Required task: Reproduce every line of the material below without any changes.

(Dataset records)
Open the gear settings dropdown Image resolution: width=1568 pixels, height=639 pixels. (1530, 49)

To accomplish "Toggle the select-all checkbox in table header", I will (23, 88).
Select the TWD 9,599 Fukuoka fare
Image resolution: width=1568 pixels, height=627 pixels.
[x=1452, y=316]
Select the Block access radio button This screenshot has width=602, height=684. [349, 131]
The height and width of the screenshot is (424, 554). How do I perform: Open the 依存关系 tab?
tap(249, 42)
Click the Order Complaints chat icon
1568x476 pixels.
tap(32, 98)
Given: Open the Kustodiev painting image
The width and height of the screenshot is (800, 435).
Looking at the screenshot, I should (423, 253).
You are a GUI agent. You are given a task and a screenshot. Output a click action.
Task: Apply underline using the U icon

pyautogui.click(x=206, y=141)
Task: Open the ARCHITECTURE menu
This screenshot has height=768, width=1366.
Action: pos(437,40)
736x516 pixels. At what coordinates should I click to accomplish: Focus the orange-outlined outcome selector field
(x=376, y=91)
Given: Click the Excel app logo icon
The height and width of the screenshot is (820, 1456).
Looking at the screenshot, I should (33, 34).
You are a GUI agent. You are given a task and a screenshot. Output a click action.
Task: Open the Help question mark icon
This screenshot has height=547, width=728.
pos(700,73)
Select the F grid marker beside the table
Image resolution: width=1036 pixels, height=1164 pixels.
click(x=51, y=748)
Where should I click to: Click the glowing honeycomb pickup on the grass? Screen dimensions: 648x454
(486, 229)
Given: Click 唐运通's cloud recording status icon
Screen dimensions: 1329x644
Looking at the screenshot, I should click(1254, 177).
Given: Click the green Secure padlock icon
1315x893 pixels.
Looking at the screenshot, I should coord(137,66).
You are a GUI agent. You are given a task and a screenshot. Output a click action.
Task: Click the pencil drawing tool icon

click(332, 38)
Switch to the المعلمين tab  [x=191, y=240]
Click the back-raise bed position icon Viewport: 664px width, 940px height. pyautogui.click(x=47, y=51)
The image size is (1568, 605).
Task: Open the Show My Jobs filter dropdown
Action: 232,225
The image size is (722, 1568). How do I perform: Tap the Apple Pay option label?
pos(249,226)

Result of the task:
Open the gear settings dropdown Image resolution: width=1568 pixels, height=639 pixels. (1530, 49)

To accomplish "Toggle the select-all checkbox in table header", I will (23, 88).
Select the TWD 9,599 Fukuoka fare
Image resolution: width=1568 pixels, height=627 pixels.
[x=1452, y=316]
Select the Block access radio button This screenshot has width=602, height=684. [349, 131]
The height and width of the screenshot is (424, 554). How do I perform: Open the 依存关系 tab?
tap(249, 42)
Click the Order Complaints chat icon
1568x476 pixels.
tap(32, 98)
Given: Open the Kustodiev painting image
The width and height of the screenshot is (800, 435).
Looking at the screenshot, I should (423, 253).
You are a GUI agent. You are given a task and a screenshot. Output a click action.
Task: Apply underline using the U icon

pyautogui.click(x=206, y=141)
Task: Open the ARCHITECTURE menu
This screenshot has height=768, width=1366.
Action: pos(437,40)
736x516 pixels. At what coordinates should I click to accomplish: Focus the orange-outlined outcome selector field
(x=376, y=91)
Given: Click the Excel app logo icon
The height and width of the screenshot is (820, 1456).
Looking at the screenshot, I should (33, 34).
You are a GUI agent. You are given a task and a screenshot. Output a click action.
Task: Open the Help question mark icon
This screenshot has height=547, width=728.
pos(700,73)
Select the F grid marker beside the table
Image resolution: width=1036 pixels, height=1164 pixels.
click(x=51, y=748)
Where should I click to: Click the glowing honeycomb pickup on the grass? Screen dimensions: 648x454
(486, 229)
Given: Click 唐运通's cloud recording status icon
Screen dimensions: 1329x644
Looking at the screenshot, I should click(1254, 177).
Given: Click the green Secure padlock icon
1315x893 pixels.
Looking at the screenshot, I should coord(137,66).
You are a GUI agent. You are given a task and a screenshot. Output a click action.
Task: Click the pencil drawing tool icon

click(332, 38)
Switch to the المعلمين tab  [x=191, y=240]
Click the back-raise bed position icon Viewport: 664px width, 940px height. pyautogui.click(x=47, y=51)
The image size is (1568, 605).
Task: Open the Show My Jobs filter dropdown
Action: 232,225
The image size is (722, 1568). How do I perform: Tap the Apple Pay option label?
pos(249,226)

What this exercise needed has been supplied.